### Problem requirements
Please copy out the lines from the one with "This screenshot has width=1548, height=695." up to and including the one with "I will coord(437,41).", requests and all. Scale every coordinate in the answers by 2.4, rounding to whole numbers with halves going up.

### Exercise data
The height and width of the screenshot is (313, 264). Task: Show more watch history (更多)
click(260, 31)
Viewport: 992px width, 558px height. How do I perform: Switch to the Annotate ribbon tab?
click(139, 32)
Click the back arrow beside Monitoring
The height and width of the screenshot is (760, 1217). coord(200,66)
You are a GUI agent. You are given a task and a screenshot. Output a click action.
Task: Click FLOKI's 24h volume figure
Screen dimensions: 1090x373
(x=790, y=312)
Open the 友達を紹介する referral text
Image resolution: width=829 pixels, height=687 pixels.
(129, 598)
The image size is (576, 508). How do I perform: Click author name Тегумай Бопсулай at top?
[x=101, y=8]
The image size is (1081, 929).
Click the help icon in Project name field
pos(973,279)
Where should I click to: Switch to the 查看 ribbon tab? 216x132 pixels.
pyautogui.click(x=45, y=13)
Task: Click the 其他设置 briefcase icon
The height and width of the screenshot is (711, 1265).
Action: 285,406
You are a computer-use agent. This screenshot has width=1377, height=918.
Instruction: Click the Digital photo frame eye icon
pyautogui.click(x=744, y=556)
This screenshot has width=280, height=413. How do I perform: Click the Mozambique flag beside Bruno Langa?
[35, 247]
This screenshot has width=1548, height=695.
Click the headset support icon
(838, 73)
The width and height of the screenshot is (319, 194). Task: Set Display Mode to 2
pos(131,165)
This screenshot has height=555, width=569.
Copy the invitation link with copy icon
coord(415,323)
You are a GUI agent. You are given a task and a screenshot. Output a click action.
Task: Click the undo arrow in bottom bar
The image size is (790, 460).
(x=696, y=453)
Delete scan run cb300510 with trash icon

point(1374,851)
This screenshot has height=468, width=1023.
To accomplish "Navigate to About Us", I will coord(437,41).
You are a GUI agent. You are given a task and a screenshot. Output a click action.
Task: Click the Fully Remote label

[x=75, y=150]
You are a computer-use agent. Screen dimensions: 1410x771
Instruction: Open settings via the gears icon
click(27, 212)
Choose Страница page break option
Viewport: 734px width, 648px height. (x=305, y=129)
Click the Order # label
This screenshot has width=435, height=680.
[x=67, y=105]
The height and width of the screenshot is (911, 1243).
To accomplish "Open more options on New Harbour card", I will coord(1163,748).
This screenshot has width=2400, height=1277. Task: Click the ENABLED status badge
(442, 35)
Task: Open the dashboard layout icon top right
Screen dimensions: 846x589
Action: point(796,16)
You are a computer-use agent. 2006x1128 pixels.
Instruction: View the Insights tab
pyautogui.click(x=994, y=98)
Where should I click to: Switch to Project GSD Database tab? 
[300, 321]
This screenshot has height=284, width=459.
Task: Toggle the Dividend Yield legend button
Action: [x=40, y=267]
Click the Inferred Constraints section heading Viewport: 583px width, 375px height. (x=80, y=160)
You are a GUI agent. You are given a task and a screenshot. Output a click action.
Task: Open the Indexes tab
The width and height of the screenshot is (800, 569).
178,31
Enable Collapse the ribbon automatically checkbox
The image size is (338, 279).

### Solved exercise
This screenshot has width=1548, height=695.
Click the headset support icon
(2011, 175)
The width and height of the screenshot is (319, 194). Task: Set Display Mode to 2
pos(314,396)
This screenshot has height=555, width=569.
Copy the invitation link with copy icon
coord(996,775)
You are a GUI agent. You are given a task and a screenshot. Output a click action.
Task: Click the undo arrow in bottom bar
The image size is (790, 460).
(x=1670, y=1087)
Delete scan run cb300510 with trash icon

point(3298,2042)
This screenshot has height=468, width=1023.
To accomplish "Navigate to About Us", I will coord(1049,98).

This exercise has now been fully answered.